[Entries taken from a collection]
******

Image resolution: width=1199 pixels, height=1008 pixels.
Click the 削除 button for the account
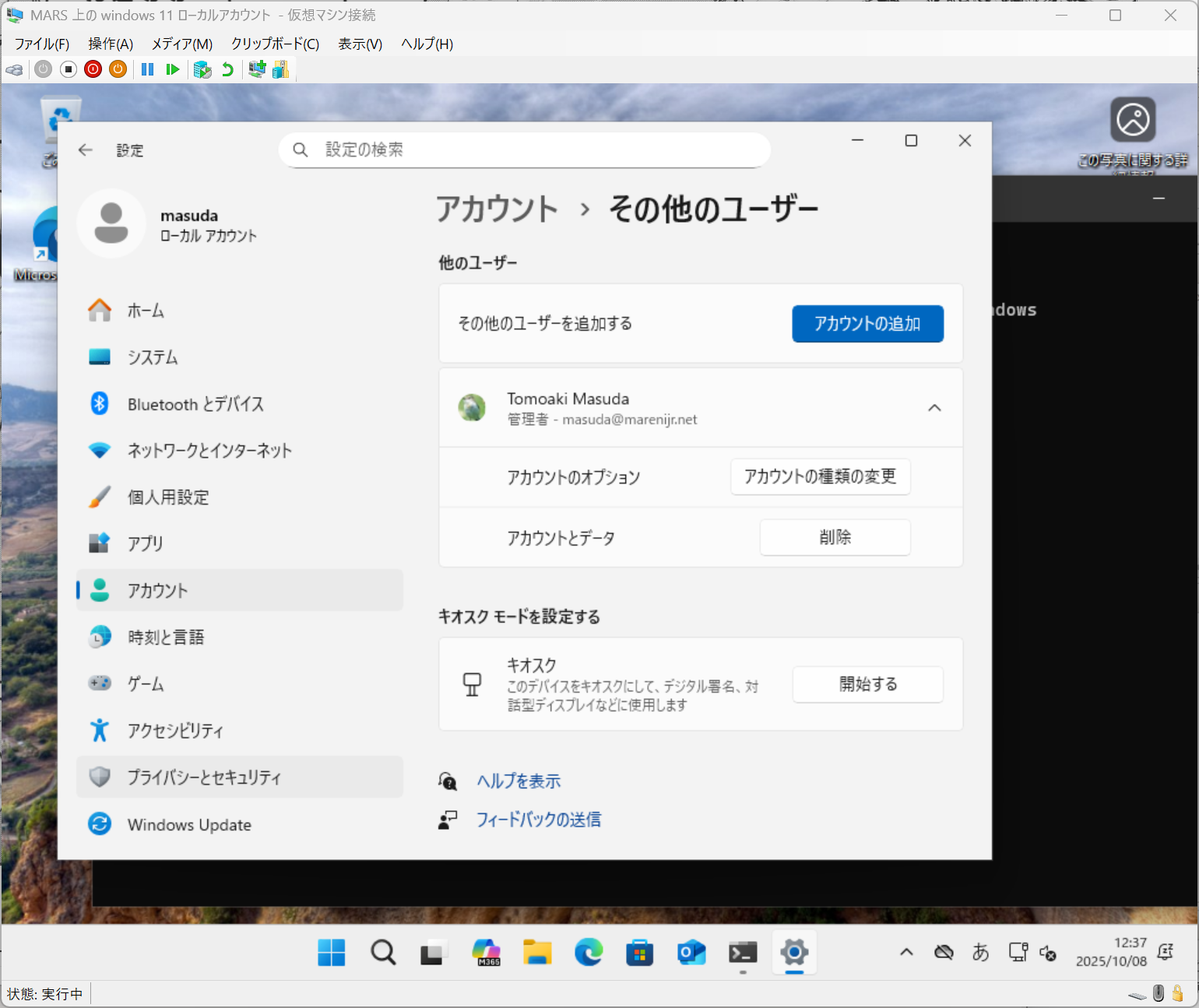pyautogui.click(x=835, y=537)
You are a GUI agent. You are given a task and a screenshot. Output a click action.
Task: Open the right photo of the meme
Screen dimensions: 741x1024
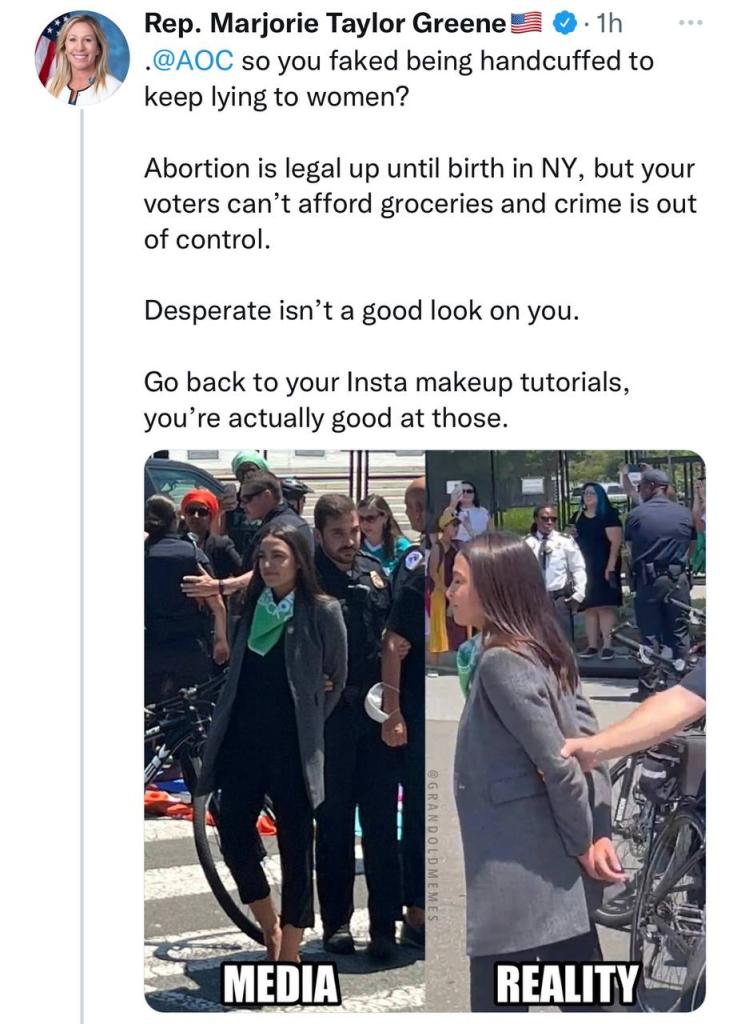(x=565, y=700)
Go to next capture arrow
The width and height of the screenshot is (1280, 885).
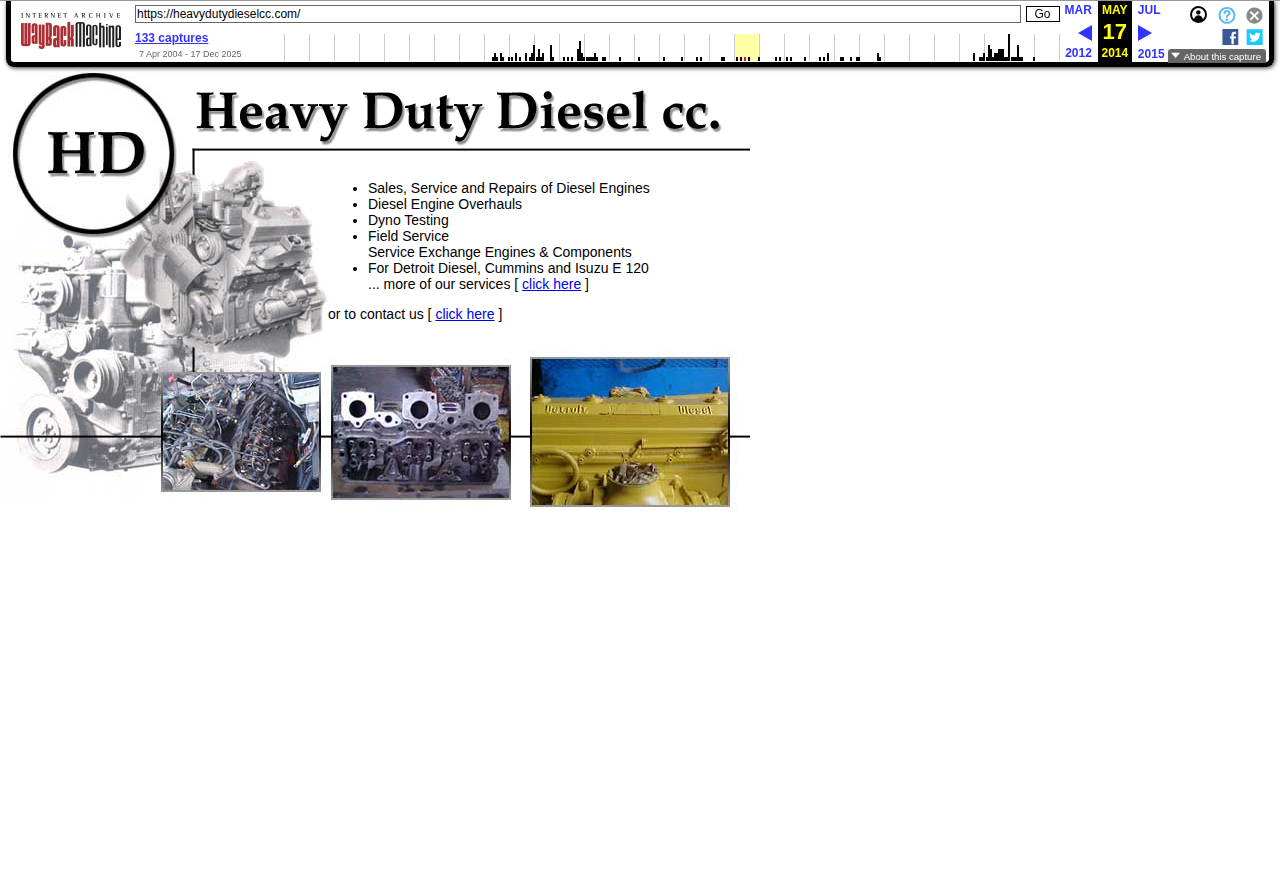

******

What this task involves :: Look over the records above and filter for each line with the word "screenshot".

Solution for this problem ::
You are a GUI agent. You are given a task and a screenshot. Output a click action.
The width and height of the screenshot is (1280, 885).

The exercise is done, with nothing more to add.